Jul 13, 2008 21:02
I need to do another Update of Doom, I suppose. It's been way too long.
But I had a good weekend...if too short, as always!...and now I'm almost ready to go back to work tomorrow.
Also, mini-vacation next weekend! Comp hour usage! Woohoo!
But for now, just a bit of rambling on the subject of fairy tale retellings.
On the way to drinks and chilling with awesome work people Friday night, I had fifteen minutes between buses to kill in the U-District, and found myself drawn as usual to one of the used bookstores whose layout I've efficiently memorized such that i can do a mini-browse -- sweep over the young adult, the poetry, and selected authors of the fantasy -- in a short amount of time. And I was extraordinarily fortunate, because not only did they have a Robin Mckinley book (in itself unusual...I have a theory that most fans of Robin Mckinley are addicted like myself, and read the books into the ground rather than selling them to a used bookstore proprietor) but it was a collection of short stories that I'd never read. I'd actually never tried to read it, being under the erroneous impression that it was a book of very-young-children's stories that she had only edited, not actually written, but I proved to be thoroughly wrong and was very glad to acquire it at $3.50.

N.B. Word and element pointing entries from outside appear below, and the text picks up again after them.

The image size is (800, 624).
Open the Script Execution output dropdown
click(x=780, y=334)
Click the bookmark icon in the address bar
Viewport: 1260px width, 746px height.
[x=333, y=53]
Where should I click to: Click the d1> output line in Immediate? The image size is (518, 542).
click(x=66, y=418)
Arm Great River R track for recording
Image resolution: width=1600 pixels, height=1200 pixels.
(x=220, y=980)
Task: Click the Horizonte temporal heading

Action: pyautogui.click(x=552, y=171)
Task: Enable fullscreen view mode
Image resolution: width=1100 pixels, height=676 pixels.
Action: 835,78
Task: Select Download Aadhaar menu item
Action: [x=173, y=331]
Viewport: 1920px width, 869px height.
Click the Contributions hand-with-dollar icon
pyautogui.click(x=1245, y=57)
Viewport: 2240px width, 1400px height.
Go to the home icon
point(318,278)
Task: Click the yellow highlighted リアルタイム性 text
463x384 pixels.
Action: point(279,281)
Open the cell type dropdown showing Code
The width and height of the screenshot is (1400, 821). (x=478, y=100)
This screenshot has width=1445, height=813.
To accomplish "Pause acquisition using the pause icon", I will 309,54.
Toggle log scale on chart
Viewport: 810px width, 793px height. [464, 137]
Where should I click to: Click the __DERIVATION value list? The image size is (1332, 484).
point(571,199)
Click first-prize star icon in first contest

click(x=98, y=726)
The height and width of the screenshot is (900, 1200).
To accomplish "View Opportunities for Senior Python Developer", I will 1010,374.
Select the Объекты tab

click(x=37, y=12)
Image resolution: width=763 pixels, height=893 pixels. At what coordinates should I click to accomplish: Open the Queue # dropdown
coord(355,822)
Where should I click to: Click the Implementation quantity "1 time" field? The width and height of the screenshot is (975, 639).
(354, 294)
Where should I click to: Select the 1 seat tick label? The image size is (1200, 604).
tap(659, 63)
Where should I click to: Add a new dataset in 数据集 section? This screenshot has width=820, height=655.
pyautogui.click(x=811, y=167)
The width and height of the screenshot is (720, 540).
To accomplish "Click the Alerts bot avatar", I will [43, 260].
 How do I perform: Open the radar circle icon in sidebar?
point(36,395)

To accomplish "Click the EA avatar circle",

It was a collection of four short stories -- closer to novellas, two of them -- covering a smattering of less well-known fairy tales: The Frog Prince, The Twelve Dancing Princesses, and two others, The Stolen Princess and The Golden Hind, which she seems to have altered more markedly such that I can't quite identify the original. It was marvelous, especially tThe Stolen Princess which had an awesome Lord Dunsany "beyond the fields we know" sense to it....that is, faerie just beyond hte border, something mysterious and fantastical and, while not inherently inimical to mortal life, nevertheless perilous. I think that sense of faerie is what I find missing in most modern fantasy writing. The early 20th century writers had it, as weird and dreamlike as their stories are (I think opium helped with that). Tolkien has it. But most of the stuff you find the fantasy section of any given bookstore is....blegh. Swords and sorcery and political intrigue (and sex! Don't forget the sex!). The magical is just a tool, usually to function as a weapon. The sense of faerie, of a world just beyond vision, is completely lost. Which makes me particularly sad, because that's what always drew me to the fairy tales and the stories with the impossible.
It also, if I may sound pompous and arrogant for a minute, trained me in belief. It was a different, higher, truer thing when I began to believe in the Divine; it's a different part of my brain and my soul, something very different and much deeper from the thrill I feel when I'm rereading "The Last Unicorn". But in the way that some people find music or nature a religious experience, I think beautifully written fantasy stories, whatever the beliefs of the author, come to me as a quasi-religious experience. This is maybe why I so love Tolkien and Dunsany and Beagle and Mckinley, the authors where magic is mysterious, because my God is mysterious -- beautiful, powerful, compassionate, but above and beyond my understanding, above and beyond my ability to grasp. And experiencing that mystery on a different level in faerie stories is a little bit like prayer.
You have to have room for the mystery. Because things will never make sense, not in any way that you can truly accept, at least not this side of eternity. What drives me craziest about so much of modern Christianity is the glib answers we try to offer to the unanswerable. Better to admit that some things are unanswerable -- at least this side of eternity -- and remember that while the mysteries can be wrenching, the good things -- friendship, love, worship -- also feel at their best like doors into a different and incomprehensible world.
That was a bit more than I meant to write, and now it's time for bed. I shall endeavor to do a "What have you been DOING the last six months, anyway!?" post sometime soon, but work is crazy and I currently hold joint custody of my computer with the Queen while hers is convalescent.